Los días soleados han suscitado en el pedestre ciudadano un cierto relajo. Algunos perciben una pequeña luz al final del túnel. Podría ser un error, un espejismo, pero no deja de ser curioso que familias sientan ese anhelo cuyo desfogue se focaliza en compras, cerveza y carne, familias que se endeudan sin empacho para celebrar venga lo que venga. Lentamente, parece todo estar volviendo a su cauce y el burgués capitalista está listo para reemprender la matraca. Esto no lo puede modificar un gobierno.

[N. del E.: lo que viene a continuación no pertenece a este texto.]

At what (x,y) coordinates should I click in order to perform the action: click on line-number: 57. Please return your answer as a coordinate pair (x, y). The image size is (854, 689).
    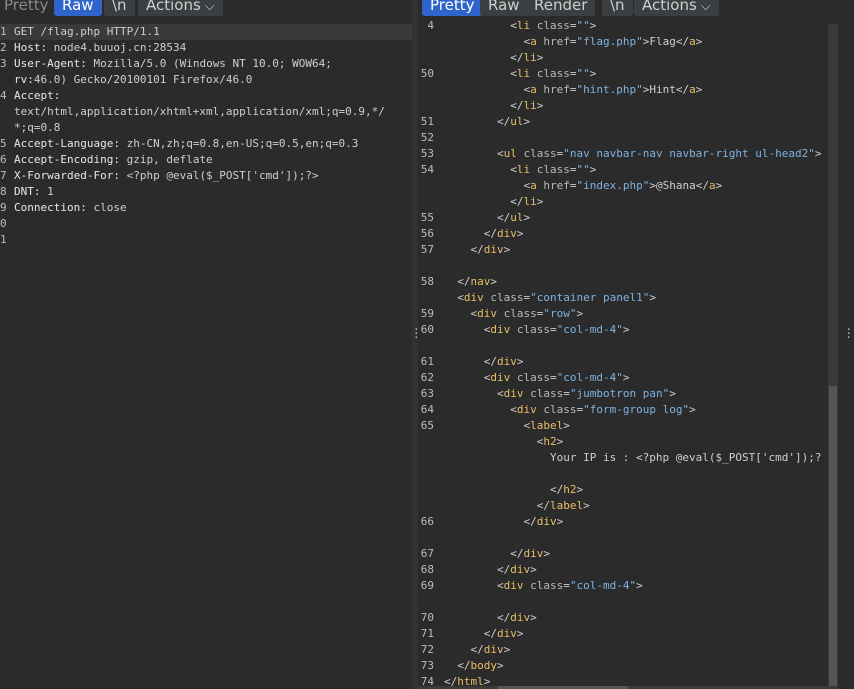
    Looking at the image, I should click on (427, 250).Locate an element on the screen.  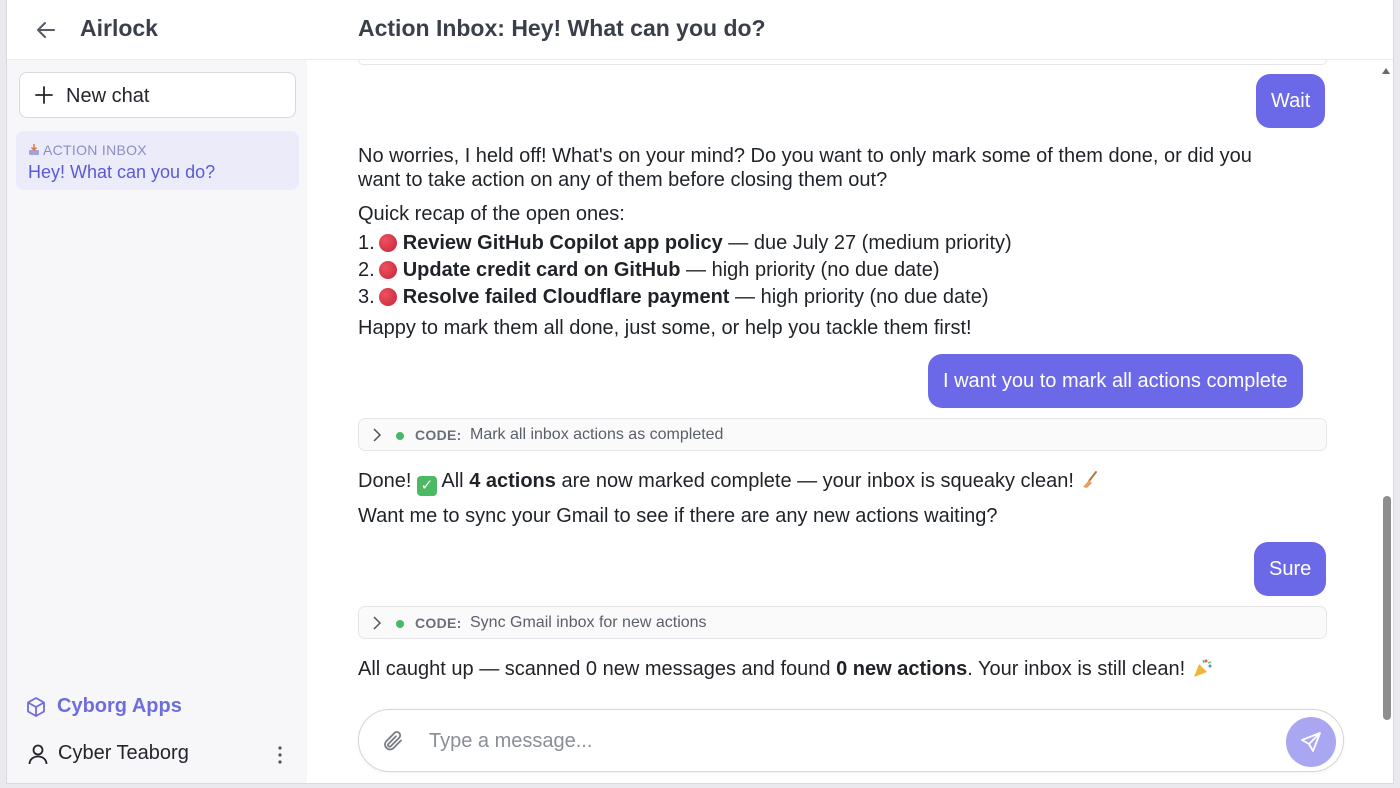
chat-scrollbar is located at coordinates (1386, 392).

El escritor y ensayista español Rafael Sánchez Ferlosio sostiene que a fines de la década de los veinte se introdujo en Estados Unidos el concepto de “consumidor insatisfecho”, según el cual “la clave de la prosperidad económica consiste en la creación organizada de un sentimiento de insatisfacción”. En esta perspectiva, el consumidor sería manipulado desde la producción. “La producción —señala Sánchez Ferlosio— se ha impuesto hasta tal extremo que ya no produce solamente el producto, sino también al propio consumidor”. La idea de que los ciudadanos necesitamos productos y servicios y el sistema productivo se limita a satisfacerlos sería, así, radicalmente falsa. Al contrario, su aspiración es aumentar siempre la insatisfacción para que el consumidor compre ya, siempre y más, y así ese sistema pueda seguir prosperando. Sánchez Ferlosio —un intelectual dueño de una estupenda pluma— no es propiamente un determinista social, pero tiene la convicción de la fuerte influencia que las fuerzas económicas ejercen sobre las conductas individuales. El consumidor (el “homo emptor” o “comprador” en que nos convertimos) sería de algún modo un pobre pelele en manos de apetitos creados o amplificados por “la sociedad de la producción”, la cual, a su vez, ha generado una serie de instrumentos (que usted y yo, por cierto, conocemos) para “facilitar” la compra sin, por cierto, esperar a que se tenga el dinero (la relación tan lógica entre el dinero y la adquisición de algo se desvanece en el aire): nunca antes ha sido tan fácil, cercano, seductor y divertido comprar. La moral de la sobriedad y el ahorro se fue al tacho y de la austeridad (aquella virtud verdadera o mítica, ya no lo sé, de nuestro pueblo) queda poco y, cuando la hay, se parece más a la avaricia.
Más que poner énfasis, entonces, en el individuo y su sicología (su eventual responsabilidad o, incluso, enfermedad: la llamada oniomanía, la adicción a consumir), el pensamiento y la política no deberían dejar de lado la dimensión colectiva, social y cultural del consumir.